◆ Stated problem 1: In the thread about starting a middleman business, rewrite the lines between "Go buy some" and "type of thing.", inclusive, changing "capital" to "savings".
◆ Stated problem 2: In the thread about starting a middleman business, what share of the capital does gte910h say to keep off limits?

** Begin Text section **

I'd like to start a middle man business nothing in the service industry like
most types of businesses, basically buying something in bulk and distributing
to places. I know what I'd chose but I'm sure there are other types of things
that I can distribute..I don't know what though.Also need more resources and
connections, and I have no access to that. What are some things that I can buy
and sell in bulk?

>Well, you're here so that means you are able to contact a lot of people that
do have connections, and that's probably almost as good.

This is exactly what I'm here, I know this place is a host to some highly
intelligent and successful people. In fact, I'd be glad to help someone for
free just to see what they do and how things work. However, I believe most
people run software/website type of business, which is something I'm highly
interested in. I have no one that is even remotely close to "tech savvy" to
own something like this

>What interests you? Are there skills associated with that that you might want
to learn? I have skills I think, but I don't know what they're pertinent to
because I don't know the opportunities are.

>So go to work for someone that owns a business! I guess I'll just go to those
office complexes and ask? Would that be a good idea? Or if anyone here would
like to show me what they do I'd be glad to help for free.

------
ScottWhigham
> I have a fair amount of capital to start with..

Shhhhh. Don't tell people that. You don't seem to be in a place right now
technically or otherwise where that should come up. A naive, inexperienced,
yet want-to-be entrepreneur and his money are soon forever parted.

And I say that in the nicest way possible :)

Go buy some books. Take a class on entrepreneurship. Invest your "fair amount
of capital" in a business degree.

------
gte910h
You need to run a SMALL business first

Keep 90% of that capital OFF LIMITS, and make a run at something with the
other 10%.

This is a "learn by doing" type of thing.

Build a website, do affiliate marketing, etc, something low investment to
start, and read read read read and more reading.

------
mike-cardwell
I don't see how you can start a business without skills or ideas. Unless
you've got lots of money... I'd suggest getting one or more of those three
things as a start.

** End Text section **
** Begin Dataset records **

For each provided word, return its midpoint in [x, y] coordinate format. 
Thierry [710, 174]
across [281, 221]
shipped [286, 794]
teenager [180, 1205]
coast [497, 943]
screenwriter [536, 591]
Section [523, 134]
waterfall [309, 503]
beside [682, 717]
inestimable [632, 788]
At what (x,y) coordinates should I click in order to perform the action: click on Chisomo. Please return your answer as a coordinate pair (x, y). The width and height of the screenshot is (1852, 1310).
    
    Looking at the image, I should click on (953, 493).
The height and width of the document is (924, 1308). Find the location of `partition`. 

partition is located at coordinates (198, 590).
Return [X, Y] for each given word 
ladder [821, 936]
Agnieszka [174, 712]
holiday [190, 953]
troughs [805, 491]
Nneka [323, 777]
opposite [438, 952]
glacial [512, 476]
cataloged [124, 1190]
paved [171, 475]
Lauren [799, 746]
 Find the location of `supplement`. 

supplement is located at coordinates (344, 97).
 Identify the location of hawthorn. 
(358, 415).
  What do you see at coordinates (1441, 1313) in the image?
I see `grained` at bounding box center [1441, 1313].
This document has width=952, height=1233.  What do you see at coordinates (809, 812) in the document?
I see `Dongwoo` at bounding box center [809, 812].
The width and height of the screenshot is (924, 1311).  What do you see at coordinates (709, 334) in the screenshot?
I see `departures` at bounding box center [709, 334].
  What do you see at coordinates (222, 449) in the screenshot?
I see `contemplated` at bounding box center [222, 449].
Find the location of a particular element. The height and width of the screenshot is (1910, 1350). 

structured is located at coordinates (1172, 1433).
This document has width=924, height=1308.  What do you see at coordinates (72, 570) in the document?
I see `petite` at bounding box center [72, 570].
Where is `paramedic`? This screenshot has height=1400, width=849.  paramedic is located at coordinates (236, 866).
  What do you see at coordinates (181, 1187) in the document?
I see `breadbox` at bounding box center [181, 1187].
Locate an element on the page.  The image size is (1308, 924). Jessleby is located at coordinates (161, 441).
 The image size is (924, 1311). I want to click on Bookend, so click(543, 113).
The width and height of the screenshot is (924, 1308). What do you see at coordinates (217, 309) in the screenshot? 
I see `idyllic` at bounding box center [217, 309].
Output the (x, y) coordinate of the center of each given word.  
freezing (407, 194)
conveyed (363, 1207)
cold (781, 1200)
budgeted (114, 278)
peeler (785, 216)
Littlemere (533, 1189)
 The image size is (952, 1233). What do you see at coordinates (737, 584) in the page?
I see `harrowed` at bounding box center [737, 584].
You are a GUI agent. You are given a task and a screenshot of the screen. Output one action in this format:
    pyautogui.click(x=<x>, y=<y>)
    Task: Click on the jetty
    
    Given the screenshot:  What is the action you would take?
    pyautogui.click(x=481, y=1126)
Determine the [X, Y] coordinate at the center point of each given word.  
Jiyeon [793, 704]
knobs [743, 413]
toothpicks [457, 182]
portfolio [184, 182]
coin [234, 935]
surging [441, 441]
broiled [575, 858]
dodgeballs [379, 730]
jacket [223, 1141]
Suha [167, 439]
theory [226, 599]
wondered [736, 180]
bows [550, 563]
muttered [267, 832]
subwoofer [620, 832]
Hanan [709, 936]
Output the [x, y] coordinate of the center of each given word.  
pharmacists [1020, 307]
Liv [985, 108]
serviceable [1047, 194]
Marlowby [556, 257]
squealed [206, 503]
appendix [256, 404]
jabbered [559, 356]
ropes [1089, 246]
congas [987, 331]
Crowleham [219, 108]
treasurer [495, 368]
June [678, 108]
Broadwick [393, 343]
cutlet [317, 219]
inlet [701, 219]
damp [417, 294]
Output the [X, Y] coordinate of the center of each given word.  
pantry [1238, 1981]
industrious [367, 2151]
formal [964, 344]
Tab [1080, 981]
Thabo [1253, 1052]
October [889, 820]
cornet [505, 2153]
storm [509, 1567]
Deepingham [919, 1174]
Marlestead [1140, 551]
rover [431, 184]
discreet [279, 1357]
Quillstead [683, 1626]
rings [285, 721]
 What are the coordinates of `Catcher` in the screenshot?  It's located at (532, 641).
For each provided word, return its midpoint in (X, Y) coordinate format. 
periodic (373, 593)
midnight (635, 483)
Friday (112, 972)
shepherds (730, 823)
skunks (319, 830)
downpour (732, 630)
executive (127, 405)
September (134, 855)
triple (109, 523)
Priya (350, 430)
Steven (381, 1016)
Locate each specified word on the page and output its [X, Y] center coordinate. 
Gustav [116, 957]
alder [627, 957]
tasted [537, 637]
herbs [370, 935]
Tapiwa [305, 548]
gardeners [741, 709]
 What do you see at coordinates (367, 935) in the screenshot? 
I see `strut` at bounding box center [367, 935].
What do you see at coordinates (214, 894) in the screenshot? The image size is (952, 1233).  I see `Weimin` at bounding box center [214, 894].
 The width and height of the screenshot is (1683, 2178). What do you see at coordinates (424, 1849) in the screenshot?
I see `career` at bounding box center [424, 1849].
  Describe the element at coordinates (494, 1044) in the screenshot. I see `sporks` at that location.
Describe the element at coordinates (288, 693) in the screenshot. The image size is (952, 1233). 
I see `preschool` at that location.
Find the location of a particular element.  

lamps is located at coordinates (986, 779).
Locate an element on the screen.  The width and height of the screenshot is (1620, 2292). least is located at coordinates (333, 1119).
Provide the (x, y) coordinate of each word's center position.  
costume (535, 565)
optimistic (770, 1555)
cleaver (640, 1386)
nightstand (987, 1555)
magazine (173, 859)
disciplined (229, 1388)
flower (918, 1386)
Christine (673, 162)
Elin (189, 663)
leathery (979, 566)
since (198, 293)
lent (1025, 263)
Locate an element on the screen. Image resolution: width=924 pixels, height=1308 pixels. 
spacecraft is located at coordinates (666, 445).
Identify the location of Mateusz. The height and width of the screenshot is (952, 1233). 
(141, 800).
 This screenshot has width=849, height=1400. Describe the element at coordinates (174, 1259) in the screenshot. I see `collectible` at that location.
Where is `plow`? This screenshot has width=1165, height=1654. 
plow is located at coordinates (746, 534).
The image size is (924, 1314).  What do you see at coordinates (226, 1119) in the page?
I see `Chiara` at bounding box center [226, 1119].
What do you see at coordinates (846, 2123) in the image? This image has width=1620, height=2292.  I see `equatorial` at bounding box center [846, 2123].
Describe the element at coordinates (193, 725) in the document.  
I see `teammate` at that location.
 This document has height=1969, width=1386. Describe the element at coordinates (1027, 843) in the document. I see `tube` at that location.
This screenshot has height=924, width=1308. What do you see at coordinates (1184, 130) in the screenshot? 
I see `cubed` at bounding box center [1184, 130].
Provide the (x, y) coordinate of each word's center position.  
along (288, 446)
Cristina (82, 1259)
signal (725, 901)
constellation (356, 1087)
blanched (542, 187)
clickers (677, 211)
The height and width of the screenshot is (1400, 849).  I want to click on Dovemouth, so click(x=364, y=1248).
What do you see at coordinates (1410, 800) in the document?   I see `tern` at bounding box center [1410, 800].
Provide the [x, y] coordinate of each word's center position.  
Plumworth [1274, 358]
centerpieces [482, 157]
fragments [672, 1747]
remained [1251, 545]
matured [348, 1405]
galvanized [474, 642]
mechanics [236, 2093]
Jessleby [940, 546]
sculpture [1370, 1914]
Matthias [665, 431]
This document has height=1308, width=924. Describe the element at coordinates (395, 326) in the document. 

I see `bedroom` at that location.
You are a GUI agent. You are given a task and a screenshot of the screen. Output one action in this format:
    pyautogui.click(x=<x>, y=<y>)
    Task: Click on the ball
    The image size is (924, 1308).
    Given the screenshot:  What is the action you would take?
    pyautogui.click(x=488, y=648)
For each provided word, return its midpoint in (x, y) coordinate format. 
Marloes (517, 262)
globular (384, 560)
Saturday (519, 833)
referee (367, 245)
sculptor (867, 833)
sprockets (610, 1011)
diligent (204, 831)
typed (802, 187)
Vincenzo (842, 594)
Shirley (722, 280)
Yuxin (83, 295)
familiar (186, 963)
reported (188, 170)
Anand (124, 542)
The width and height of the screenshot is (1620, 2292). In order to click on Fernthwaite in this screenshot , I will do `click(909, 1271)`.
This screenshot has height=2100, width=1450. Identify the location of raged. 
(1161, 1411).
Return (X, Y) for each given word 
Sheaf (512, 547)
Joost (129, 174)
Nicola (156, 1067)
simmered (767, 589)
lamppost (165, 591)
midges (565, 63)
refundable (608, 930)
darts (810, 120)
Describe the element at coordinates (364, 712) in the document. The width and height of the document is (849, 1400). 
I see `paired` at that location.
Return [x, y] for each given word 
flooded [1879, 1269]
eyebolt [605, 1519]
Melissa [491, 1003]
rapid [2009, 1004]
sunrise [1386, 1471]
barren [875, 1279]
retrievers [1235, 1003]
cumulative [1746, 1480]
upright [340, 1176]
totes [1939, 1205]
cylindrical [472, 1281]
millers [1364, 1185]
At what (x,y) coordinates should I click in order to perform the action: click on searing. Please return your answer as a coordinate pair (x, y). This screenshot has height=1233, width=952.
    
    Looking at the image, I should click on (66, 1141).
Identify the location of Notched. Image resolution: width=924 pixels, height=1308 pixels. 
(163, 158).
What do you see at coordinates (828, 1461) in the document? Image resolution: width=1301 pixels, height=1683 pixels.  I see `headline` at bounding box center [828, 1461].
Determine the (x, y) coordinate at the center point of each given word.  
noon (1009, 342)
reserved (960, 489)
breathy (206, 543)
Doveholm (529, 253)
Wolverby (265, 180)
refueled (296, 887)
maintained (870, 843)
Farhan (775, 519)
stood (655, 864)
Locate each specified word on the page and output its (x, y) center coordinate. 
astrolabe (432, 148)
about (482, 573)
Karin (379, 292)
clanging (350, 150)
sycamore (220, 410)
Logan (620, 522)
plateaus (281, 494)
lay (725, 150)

** End Dataset records **

◆ Exercise result 1:
Go buy some books. Take a class on entrepreneurship. Invest your "fair amount
of savings" in a business degree.

------
gte910h
You need to run a SMALL business first

Keep 90% of that savings OFF LIMITS, and make a run at something with the
other 10%.

This is a "learn by doing" type of thing.

◆ Exercise result 2: 90%